Zuofeng Li, PhD, is the chief physicist of the Meizhong Jiahe Medical Group (Concord Medical Holdings) and Guangzhou Concord Cancer Center. He is also a Fellow of the American Association of Physicists in Medicine, a Prof. at the University of Florida College of Medicine and was a Member of the steering committee of PTCOG. Dr Li has more than ten years of experience, specialising in radiation physics, brachytherapy, image-based brachytherapy, combined IMRT and brachytherapy delivery.
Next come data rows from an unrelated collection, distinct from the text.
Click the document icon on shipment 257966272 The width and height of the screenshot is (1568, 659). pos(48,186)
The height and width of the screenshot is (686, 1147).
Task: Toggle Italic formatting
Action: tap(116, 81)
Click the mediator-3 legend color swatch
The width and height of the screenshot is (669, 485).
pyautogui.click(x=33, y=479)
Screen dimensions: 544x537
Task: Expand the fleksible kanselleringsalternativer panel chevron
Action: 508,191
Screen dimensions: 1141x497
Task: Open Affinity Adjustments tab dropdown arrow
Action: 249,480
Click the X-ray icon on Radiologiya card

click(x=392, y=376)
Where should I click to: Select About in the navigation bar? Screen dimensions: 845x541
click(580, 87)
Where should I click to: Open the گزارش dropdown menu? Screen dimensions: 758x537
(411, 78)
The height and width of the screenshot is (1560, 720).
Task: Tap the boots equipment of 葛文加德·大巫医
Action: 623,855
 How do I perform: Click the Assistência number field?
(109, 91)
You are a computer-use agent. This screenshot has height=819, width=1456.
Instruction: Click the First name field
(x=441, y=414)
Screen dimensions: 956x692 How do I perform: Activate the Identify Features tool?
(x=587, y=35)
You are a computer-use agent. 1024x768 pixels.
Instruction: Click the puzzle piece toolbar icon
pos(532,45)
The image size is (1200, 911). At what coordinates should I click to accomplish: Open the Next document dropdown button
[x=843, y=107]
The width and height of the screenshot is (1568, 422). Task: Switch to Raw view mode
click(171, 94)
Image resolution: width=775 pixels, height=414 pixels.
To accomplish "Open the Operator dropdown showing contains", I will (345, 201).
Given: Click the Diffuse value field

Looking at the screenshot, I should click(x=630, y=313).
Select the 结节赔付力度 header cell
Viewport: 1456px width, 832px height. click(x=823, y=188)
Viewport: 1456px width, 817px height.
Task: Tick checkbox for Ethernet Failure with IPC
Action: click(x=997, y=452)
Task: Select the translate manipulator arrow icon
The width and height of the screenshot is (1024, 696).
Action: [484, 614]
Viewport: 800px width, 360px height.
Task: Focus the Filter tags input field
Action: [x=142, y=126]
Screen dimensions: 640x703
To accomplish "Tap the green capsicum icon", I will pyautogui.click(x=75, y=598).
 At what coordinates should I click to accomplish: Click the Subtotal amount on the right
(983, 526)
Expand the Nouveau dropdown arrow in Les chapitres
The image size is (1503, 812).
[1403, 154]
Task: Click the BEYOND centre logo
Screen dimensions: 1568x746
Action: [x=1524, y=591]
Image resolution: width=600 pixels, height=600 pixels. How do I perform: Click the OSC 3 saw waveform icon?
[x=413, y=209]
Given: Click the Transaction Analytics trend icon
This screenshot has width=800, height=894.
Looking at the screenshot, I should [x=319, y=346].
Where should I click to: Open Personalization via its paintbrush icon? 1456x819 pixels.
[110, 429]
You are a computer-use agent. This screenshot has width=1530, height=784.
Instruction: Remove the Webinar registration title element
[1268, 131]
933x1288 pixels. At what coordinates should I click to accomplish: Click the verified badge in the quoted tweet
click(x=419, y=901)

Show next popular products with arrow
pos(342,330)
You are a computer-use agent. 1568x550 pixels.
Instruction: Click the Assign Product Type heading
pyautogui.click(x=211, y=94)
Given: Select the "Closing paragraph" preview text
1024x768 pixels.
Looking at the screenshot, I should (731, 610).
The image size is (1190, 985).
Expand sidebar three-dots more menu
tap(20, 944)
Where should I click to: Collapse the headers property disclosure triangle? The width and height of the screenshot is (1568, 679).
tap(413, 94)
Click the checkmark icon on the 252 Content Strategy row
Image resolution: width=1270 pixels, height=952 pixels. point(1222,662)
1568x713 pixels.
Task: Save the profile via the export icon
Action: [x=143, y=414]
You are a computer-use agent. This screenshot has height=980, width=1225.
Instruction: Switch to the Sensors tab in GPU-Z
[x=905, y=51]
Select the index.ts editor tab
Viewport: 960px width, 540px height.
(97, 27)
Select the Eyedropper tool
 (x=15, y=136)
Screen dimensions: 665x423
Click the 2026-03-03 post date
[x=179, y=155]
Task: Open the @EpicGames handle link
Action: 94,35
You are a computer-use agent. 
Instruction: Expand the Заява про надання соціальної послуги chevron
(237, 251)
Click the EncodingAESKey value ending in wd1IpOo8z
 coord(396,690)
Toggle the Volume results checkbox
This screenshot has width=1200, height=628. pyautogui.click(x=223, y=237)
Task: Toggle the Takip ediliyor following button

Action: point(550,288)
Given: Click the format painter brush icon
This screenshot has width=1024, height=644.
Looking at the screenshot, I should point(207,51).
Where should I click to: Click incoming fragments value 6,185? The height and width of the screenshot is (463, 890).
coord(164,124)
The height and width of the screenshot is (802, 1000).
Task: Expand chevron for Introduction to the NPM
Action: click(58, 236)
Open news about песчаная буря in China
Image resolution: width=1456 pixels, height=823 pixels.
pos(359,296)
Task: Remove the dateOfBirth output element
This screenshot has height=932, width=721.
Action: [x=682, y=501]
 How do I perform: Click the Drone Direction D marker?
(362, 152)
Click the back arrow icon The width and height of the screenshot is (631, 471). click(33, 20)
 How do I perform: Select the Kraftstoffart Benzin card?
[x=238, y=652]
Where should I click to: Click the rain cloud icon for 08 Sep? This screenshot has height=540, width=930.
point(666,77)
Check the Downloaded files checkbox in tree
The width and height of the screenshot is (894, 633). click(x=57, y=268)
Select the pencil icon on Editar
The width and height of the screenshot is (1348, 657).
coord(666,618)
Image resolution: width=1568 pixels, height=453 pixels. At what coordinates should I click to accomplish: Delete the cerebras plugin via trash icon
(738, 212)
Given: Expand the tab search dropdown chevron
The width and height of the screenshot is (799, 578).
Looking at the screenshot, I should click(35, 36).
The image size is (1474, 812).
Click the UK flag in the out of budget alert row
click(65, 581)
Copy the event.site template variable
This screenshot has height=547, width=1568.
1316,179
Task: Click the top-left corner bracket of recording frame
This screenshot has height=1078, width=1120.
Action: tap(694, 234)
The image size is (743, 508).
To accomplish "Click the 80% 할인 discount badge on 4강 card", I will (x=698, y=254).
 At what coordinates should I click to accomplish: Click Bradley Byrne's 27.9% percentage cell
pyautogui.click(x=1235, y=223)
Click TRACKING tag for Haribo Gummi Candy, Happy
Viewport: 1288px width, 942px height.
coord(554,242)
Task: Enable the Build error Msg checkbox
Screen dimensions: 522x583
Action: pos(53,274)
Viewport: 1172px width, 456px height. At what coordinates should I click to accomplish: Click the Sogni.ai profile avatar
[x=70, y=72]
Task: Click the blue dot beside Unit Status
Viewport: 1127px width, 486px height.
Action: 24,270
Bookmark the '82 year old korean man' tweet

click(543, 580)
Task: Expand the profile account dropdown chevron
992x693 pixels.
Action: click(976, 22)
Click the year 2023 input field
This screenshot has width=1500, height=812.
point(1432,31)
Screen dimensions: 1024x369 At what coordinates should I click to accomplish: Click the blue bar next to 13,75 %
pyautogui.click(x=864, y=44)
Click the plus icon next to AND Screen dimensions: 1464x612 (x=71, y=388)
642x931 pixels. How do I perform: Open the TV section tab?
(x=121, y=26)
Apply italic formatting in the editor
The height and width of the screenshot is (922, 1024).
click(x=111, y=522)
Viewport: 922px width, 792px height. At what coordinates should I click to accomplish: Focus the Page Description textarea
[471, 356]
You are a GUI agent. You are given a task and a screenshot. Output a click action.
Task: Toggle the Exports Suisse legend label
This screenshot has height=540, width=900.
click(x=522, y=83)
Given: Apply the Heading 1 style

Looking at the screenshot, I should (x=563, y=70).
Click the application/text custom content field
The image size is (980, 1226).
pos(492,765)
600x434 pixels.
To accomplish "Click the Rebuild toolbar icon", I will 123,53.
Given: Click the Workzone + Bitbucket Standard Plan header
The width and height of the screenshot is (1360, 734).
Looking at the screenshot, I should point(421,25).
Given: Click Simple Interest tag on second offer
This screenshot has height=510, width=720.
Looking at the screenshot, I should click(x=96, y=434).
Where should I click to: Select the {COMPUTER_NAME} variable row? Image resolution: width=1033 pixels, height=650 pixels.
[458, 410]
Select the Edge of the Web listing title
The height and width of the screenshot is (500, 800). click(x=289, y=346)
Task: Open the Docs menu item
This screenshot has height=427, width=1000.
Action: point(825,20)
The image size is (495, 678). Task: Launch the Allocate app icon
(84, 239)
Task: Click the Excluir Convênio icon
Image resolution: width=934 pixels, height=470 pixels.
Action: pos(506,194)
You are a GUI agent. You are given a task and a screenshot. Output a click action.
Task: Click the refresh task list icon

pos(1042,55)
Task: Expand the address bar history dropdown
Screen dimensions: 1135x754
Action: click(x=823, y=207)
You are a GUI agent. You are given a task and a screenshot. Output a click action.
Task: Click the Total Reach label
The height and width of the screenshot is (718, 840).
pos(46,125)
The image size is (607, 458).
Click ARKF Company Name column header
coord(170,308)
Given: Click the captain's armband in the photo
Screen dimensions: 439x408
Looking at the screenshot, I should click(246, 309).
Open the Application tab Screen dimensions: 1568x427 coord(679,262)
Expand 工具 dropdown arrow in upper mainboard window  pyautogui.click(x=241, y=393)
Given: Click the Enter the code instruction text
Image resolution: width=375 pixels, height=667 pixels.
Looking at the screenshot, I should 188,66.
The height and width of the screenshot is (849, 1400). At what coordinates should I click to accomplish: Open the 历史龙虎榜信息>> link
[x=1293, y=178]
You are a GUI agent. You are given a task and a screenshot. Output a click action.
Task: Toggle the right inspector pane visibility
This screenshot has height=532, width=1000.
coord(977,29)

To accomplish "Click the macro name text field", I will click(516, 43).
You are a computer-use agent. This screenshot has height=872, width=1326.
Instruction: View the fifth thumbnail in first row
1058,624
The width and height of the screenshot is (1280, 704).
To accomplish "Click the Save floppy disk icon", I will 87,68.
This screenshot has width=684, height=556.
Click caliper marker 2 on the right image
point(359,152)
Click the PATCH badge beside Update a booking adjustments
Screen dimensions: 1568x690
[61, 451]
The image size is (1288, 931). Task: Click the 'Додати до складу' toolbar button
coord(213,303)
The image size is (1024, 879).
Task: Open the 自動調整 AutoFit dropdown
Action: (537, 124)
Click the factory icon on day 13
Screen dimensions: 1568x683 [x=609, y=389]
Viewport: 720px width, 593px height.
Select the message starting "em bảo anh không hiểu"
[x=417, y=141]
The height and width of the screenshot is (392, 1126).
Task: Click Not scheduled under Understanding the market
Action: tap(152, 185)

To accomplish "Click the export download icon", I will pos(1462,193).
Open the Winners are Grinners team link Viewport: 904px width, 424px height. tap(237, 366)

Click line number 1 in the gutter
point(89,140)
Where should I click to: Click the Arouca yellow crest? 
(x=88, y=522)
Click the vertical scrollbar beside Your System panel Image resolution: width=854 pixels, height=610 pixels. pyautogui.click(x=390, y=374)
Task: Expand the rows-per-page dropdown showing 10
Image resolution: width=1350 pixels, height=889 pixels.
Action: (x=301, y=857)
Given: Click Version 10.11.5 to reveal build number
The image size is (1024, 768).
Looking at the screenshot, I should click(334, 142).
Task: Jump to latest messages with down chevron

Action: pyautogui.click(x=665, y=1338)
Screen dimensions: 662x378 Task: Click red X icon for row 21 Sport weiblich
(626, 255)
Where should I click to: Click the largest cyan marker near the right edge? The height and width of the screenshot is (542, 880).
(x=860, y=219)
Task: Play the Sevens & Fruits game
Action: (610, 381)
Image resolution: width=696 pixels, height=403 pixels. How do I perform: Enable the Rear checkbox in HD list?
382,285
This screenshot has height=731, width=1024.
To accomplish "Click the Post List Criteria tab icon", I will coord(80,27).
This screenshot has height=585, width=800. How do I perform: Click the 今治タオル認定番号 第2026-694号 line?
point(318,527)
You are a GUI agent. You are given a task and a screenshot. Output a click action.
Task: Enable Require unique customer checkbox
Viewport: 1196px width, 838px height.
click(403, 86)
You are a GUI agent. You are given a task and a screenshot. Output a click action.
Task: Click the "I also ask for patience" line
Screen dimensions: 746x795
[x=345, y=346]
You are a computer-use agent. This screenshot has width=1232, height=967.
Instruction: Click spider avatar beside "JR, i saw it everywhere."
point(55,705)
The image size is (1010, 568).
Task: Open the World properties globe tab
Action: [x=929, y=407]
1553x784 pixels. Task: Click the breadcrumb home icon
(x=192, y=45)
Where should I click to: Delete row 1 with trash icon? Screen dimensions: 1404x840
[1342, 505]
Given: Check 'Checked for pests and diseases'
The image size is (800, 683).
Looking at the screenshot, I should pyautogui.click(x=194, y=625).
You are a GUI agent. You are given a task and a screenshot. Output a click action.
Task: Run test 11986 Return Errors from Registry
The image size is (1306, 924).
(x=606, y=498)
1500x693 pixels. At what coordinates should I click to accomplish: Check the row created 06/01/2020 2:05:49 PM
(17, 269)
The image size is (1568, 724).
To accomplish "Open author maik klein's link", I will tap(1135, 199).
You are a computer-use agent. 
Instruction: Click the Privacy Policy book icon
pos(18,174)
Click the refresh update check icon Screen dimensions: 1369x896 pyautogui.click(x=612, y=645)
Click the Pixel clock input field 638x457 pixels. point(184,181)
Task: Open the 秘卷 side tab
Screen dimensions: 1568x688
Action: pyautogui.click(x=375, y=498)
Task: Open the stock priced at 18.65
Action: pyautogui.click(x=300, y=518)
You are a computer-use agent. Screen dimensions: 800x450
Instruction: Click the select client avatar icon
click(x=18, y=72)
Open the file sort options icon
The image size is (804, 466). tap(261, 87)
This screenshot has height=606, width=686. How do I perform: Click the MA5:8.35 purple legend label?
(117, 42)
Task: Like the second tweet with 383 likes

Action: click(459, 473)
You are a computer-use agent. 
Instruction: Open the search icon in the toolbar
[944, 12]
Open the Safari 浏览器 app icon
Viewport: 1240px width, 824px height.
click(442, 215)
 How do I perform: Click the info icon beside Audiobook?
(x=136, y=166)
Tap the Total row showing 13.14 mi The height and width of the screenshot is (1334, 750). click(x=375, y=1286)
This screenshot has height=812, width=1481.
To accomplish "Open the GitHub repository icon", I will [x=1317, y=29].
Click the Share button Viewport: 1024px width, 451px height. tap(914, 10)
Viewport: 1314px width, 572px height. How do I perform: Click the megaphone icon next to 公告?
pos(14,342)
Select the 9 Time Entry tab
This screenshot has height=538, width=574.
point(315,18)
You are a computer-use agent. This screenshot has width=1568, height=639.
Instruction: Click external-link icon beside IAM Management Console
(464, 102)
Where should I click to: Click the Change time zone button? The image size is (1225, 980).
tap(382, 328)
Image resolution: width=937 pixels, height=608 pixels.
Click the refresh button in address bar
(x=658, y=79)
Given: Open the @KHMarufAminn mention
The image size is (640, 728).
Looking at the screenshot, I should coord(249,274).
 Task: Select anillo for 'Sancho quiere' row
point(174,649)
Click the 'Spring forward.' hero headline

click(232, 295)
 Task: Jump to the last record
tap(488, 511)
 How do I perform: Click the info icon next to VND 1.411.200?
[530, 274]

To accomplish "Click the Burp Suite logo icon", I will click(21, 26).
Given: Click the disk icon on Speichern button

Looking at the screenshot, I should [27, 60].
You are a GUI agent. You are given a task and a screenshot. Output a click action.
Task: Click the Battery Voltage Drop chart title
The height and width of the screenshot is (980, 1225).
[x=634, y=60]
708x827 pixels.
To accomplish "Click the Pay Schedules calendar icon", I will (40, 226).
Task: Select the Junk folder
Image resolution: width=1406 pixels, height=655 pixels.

Thomas Rockwell (“Rock”) Mackie, PhD is Emeritus Prof. in Medical Physics, Human Oncology, and Engineering Physics at the University of Wisconsin-Madison and the Director of Medical Devices Focus Area at the Morgridge Institute for Research. He is a medical physicist that also developed a safer type of radiotherapy called tomotherapy, which produces less radiation without lowered effectiveness and is the marriage of a linac and a CT scanner. Dr Mackie is also focused on the development of a compact proton therapy machine.
Uros Mitrovic, PhD, is a technical expert with more than ten years of experience in several medical fields, including radiotherapy and medical imaging. He holds a PhD in medical image processing and is the author or co-author of several papers in prestigious journals, conference proceedings and US patents. At Cosylab, Uros is the Medical Product Portfolio Manager of OncologyOne product suite.